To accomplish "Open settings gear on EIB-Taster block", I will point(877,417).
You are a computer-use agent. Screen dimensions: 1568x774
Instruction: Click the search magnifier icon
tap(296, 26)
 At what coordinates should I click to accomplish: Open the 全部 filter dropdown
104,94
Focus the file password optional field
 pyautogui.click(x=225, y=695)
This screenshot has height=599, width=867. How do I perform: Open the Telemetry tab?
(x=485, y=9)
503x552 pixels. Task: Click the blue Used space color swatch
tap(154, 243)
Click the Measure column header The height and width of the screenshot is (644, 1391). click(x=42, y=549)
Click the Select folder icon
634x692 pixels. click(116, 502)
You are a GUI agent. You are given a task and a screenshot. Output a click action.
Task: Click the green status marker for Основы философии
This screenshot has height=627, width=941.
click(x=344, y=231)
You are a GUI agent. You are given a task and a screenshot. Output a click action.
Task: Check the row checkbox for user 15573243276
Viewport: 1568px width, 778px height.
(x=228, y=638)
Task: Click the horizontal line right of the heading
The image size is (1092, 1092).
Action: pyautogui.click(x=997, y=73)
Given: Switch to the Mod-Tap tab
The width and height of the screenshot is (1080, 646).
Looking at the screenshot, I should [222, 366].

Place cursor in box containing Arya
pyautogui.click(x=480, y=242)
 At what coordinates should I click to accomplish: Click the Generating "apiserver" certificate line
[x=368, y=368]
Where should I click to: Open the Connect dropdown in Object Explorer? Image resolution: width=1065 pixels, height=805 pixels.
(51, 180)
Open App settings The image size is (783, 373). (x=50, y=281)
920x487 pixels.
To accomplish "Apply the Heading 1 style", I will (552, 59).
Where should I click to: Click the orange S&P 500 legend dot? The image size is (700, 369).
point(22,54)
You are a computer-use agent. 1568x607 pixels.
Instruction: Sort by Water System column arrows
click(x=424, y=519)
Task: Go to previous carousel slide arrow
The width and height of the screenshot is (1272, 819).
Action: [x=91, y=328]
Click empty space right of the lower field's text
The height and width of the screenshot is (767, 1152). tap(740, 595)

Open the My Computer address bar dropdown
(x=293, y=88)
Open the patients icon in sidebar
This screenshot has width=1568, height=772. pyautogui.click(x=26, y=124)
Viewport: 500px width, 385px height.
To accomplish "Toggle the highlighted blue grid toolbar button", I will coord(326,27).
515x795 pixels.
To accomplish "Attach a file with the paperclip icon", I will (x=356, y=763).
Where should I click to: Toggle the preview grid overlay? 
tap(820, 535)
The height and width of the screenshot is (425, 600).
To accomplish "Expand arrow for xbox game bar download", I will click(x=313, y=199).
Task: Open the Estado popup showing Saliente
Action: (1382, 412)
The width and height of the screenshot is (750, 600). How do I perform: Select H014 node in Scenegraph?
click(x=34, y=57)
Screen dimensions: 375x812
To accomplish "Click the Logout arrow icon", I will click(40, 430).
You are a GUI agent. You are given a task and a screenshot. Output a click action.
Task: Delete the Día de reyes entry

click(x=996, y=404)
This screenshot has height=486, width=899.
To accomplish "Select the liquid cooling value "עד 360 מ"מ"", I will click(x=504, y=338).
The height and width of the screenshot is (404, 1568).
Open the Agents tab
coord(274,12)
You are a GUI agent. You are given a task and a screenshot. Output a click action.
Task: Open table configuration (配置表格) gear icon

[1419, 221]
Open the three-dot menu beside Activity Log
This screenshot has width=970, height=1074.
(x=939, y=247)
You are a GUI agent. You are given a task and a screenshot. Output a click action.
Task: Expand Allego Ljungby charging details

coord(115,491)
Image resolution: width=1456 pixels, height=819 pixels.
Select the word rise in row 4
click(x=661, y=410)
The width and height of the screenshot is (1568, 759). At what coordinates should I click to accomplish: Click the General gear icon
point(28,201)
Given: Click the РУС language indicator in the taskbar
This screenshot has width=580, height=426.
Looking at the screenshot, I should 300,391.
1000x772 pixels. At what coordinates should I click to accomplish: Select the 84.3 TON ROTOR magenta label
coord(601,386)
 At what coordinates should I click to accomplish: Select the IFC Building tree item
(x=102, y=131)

INSTRUCTIONS TO FOLLOW
Scan the records above and tell how many lines include the word "dimensions"; the number is all that should be written.

OUTPUT FOR THIS TASK
2